Ante la convocatoria a una solución negociada de la protesta que asfixia al departamento paceño por parte del vicepresidente de Estado, Édman Lara, la Iglesia católica y la diputada Claudia Herbas, portavoces de los sectores movilizados emitieron declaraciones ante la prensa.
El exdirigente de la Federación Túpac Katari David Mamani afirmó que cualquier decisión sobre una negociación con el Ejecutivo debe surgir de las bases movilizadas.
“Vamos a convocar a un gran cabildo nacional para que las bases decidan si vamos al diálogo o continuamos la lucha con mayor fuerza hasta que se vaya Rodrigo Paz”, proclamó.
Comentó que existe preocupación dentro de algunos sectores por versiones relacionadas con posibles acuerdos con el Gobierno, y aseguró que ninguna determinación puede asumirse “a espaldas o a escondidas” de las organizaciones sociales que mantienen las medidas de presión en carreteras y ciudades.
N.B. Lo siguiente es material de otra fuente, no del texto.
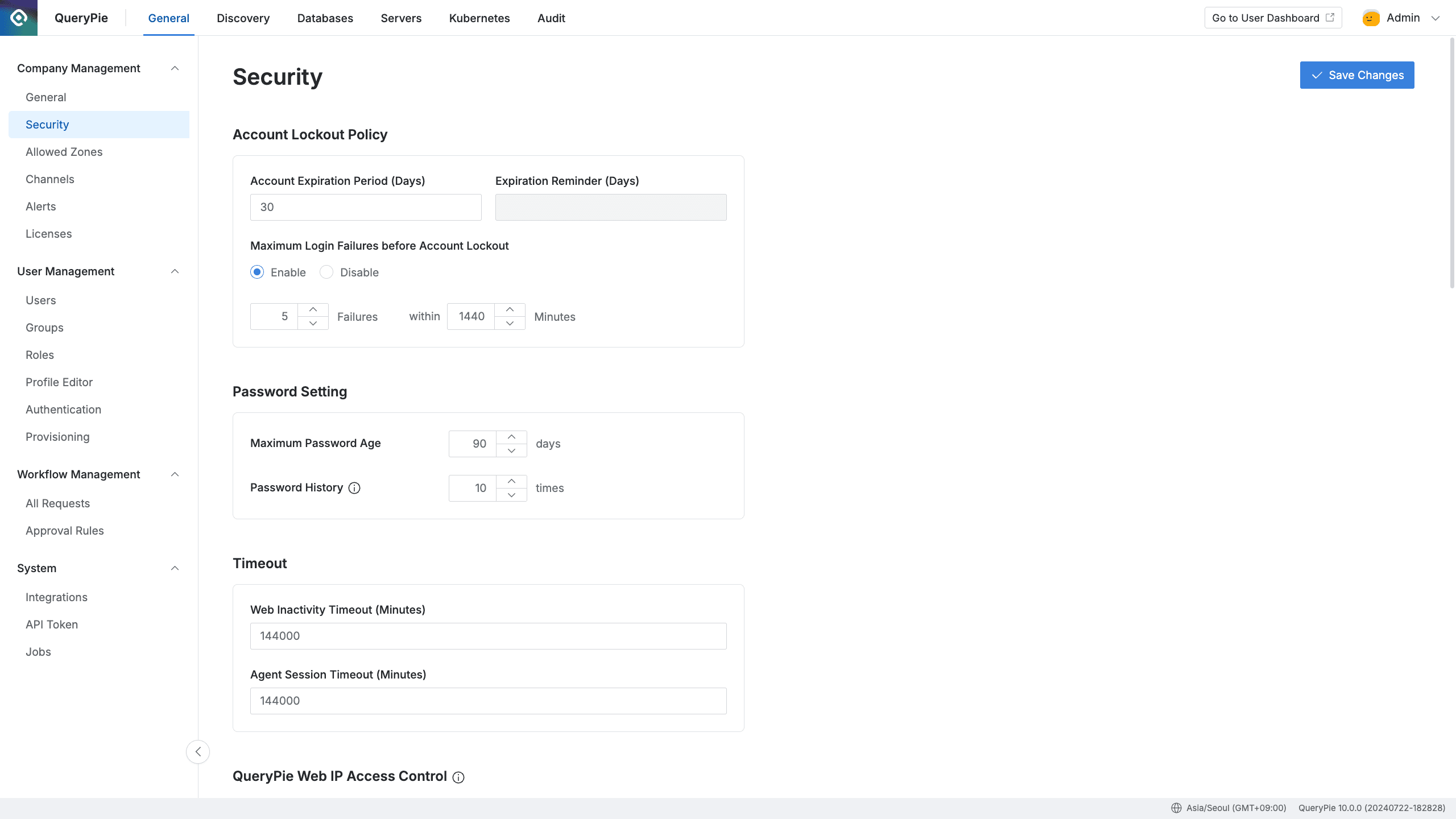Open the Audit tab
1456x819 pixels.
pos(551,18)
Subrayó que el cabildo buscará reunir a representantes de los nueve departamentos para debatir el rumbo de las movilizaciones y establecer una posición conjunta frente a la convocatoria al diálogo iniciado el miércoles en la sede de la Vicepresidencia y acogido el jueves con la Iglesia Católica como anfitriona.
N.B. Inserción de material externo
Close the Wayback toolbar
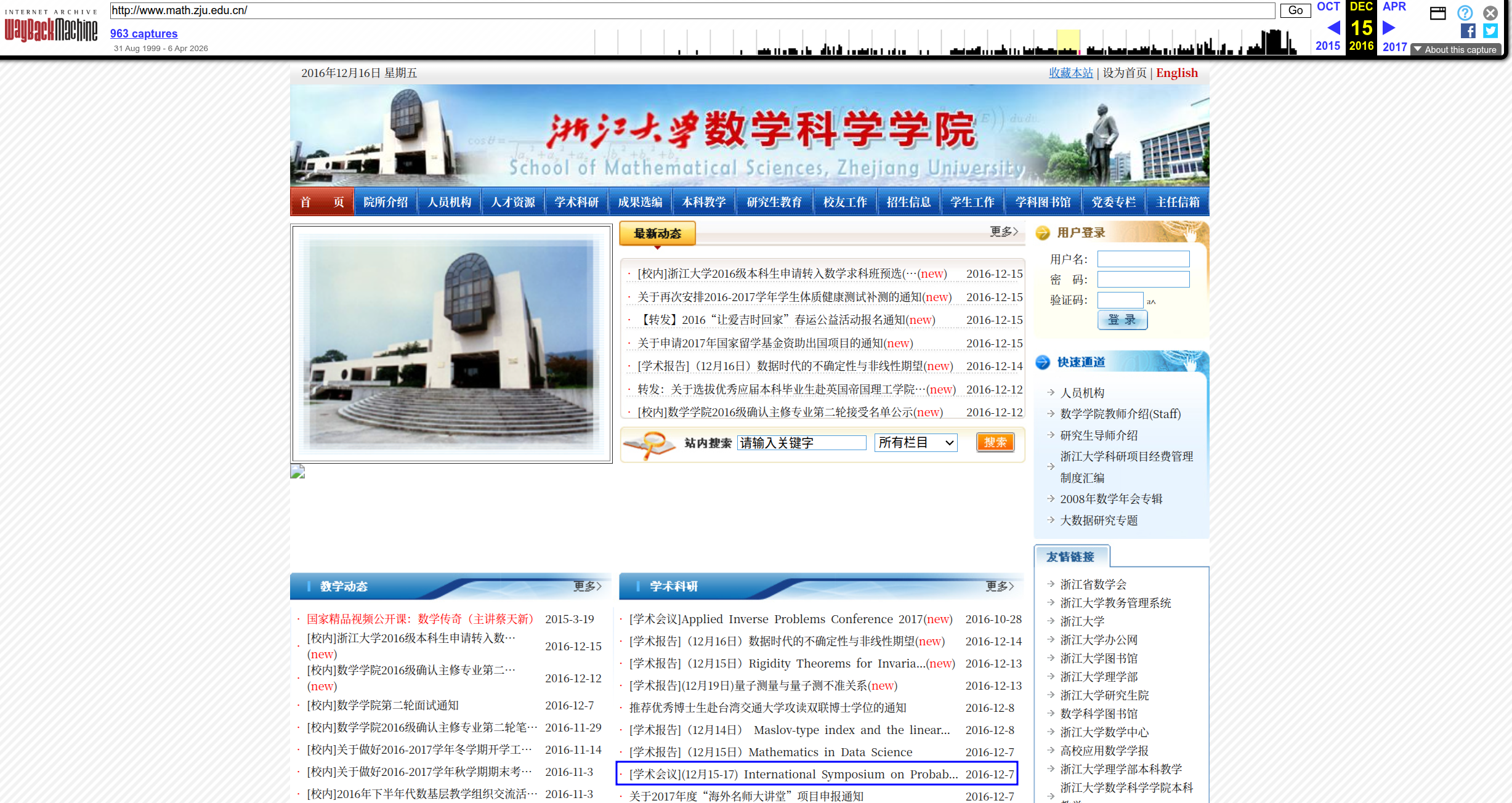The height and width of the screenshot is (803, 1512). pyautogui.click(x=1490, y=12)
La jefa de bancada de Alianza Popular en la Cámara de Diputados, Claudia Herbas, en tanto, aseguró que el diálogo para pacificar Bolivia es un proceso y que sus promotores insistirán en busca de un acuerdo.
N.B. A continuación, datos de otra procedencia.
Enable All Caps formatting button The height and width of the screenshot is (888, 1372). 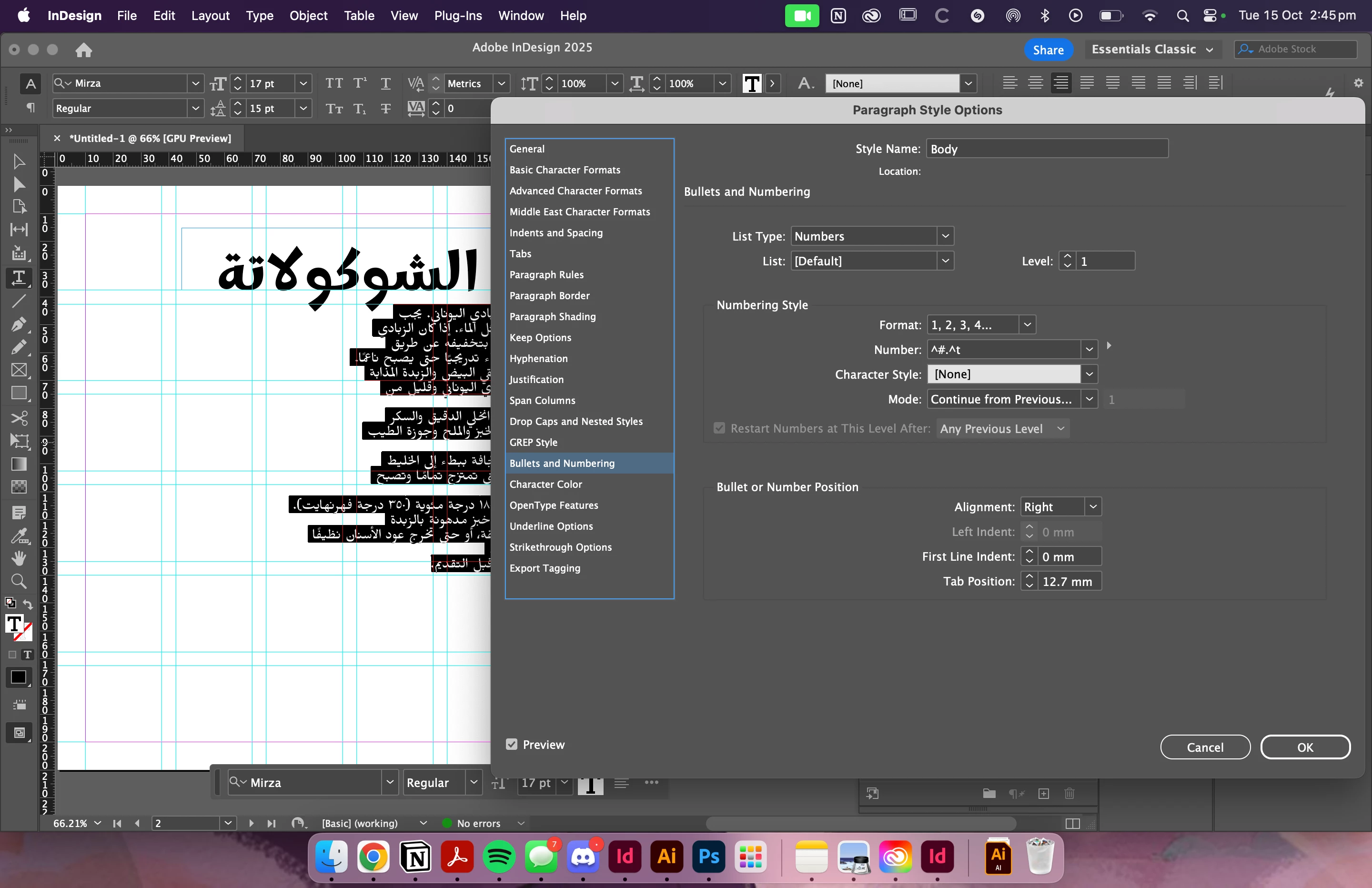coord(334,84)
Considerada una de las principales impulsoras junto al vicepresidente Lara y la Iglesia católica de estas conversaciones con el objetivo de alcanzar un acuerdo entre el Gobierno y las fuerzas movilizadas, Herbas aseguró que no claudicarán en favor de la pacificación del país.
Este jueves, esas conversaciones quedaron estancadas ante la falta de compromiso del Ejecutivo con la anulación de órdenes de aprehensión contra líderes populares.
Durante la segunda sesión de las conversaciones, los representantes de los sectores movilizados exigieron que se anule la orden de aprehensión contra el ejecutivo de la Central Obrera Boliviana (COB), Mario Argollo, y otros dirigentes sindicales y campesinos a quienes se acusa de terrorismo.